Era un poco argel, como decimos los paraguayos al referirnos a algo antipático, cuando en la universidad o entre amigos te salían con un “Nambre, Paraguay es un cementerio de ideologías y teorías”. Es verdad que tenemos pensamiento concreto y somos gente con mucho sentido común, al menos hasta hace poco. Sin embargo, esta sentencia parecía hacer referencia a un defecto que “los otros”, principalmente extranjeros, no tenían, “un error” en el que esos otros no caían, y un estatus inferior para nosotros.
Es verdad que la mayoría lee poco y estoy convencida de que todo lo formal causa cierto desencanto. “Iformal pe tipo” es un insulto hasta ahora y tiene su lógica… pero, mi experiencia con nuestra gente es que valora el conocimiento, lo que rechaza es el discursismo vacío. No hay tiempo ni ganas de alargar el palabrerío entre la gente de a pie que tiene que trabajar, sobrevivir, también cantar y soñar con su familia, pero muy pocos podrían darse el lujo de parar a leer en la biblioteca, si hay en el barrio.
Antes sí que discutir ideas se convertía en causa de división familiar y del vecindario, literalmente. La adhesión era más bien a las personas. Para bien y para mal. Además, “la vida real” nunca dependió de la palabrería política, sino de la comunidad y sus virtudes máximas: la amistad (expresada sobre todo con la hospitalidad) y la solidaridad.
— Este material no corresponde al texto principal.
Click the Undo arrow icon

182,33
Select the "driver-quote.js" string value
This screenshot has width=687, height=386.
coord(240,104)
Obras son amores, diríamos mejor. Por eso una receta de cocina o de remedio casero para la gripe, o una experiencia de vida se escuchaban con más atención y agradecimiento. Por eso mismo, valoramos cada día más a los intelectuales serios que sin cinismo saben decir mucho y profundizar, y también a las personas comunes, como nosotros, que aprenden de la experiencia y la saben transmitir.
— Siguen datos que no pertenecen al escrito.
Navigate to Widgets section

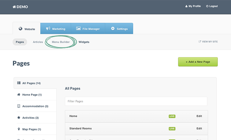tap(84, 42)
Como conservadora, yo respeto y admiro profundamente a las personas realistas porque sé que sí tienen grandiosas ideas, solo que son perlas que no tiran a los cerdos.
En un tiempo de tanto palabrerío vacío es de agradecer cuando algunos nos dicen algo valioso. Me pasó esta semana dos veces y sobre el mismo tema; primero, una carta abierta de una mujer de 60 que explicaba por qué de joven abortó tres hijos y cómo eso le envenenó la vida profundamente 40 años, hasta que pidió ayuda y experimentó el perdón; y luego el impresionante discurso del papa Francisco al Cuerpo Diplomático, el lunes 9 enero: “Construir la paz en la verdad significa en primer lugar respetar a la persona humana, con su derecho a la existencia, a la integridad corporal, y garantizarle la posibilidad de buscar la verdad libremente y […] manifestar y difundir sus opiniones, lo cual requiere que en todo el mundo se cree un ambiente dentro del cual no solo los poderes públicos de cada nación, sino también los individuos y los grupos intermedios, puedan con mayor seguridad realizar sus funciones, cumplir sus deberes y defender sus derechos”. Dijo que la paz exige que “se defienda la vida”, un bien que hoy es puesto en peligro no solo por los conflictos, el hambre y las enfermedades, sino demasiadas veces incluso desde el seno materno, afirmando un presunto derecho al aborto. “Nadie puede arrogarse el derecho sobre la vida de otro ser humano, especialmente si este está desprotegido y por tanto privado de cualquier posibilidad de defensa”.
Fue un llamado potente a la conciencia moral y a la acción que espero anoten los que quieren nuestros votos y tienen responsabilidades políticas, a quienes les dijo “trabajen por tutelar los derechos de los más débiles y para que se erradique la cultura del descarte, que lamentablemente incluye también a los enfermos, las personas discapacitadas y los ancianos”.
Espero que Paraguay siga siendo cementerio de ideologías antivida “ñe’êrei” como las que denunció el Papa y apunte a generar ideas propias para mejorar en todo sentido, pero con ese realismo y estilo de vida vecinal y familiar que heredamos y nos debe enorgullecer porque no es parte de la corrupción, sino de la esperanza.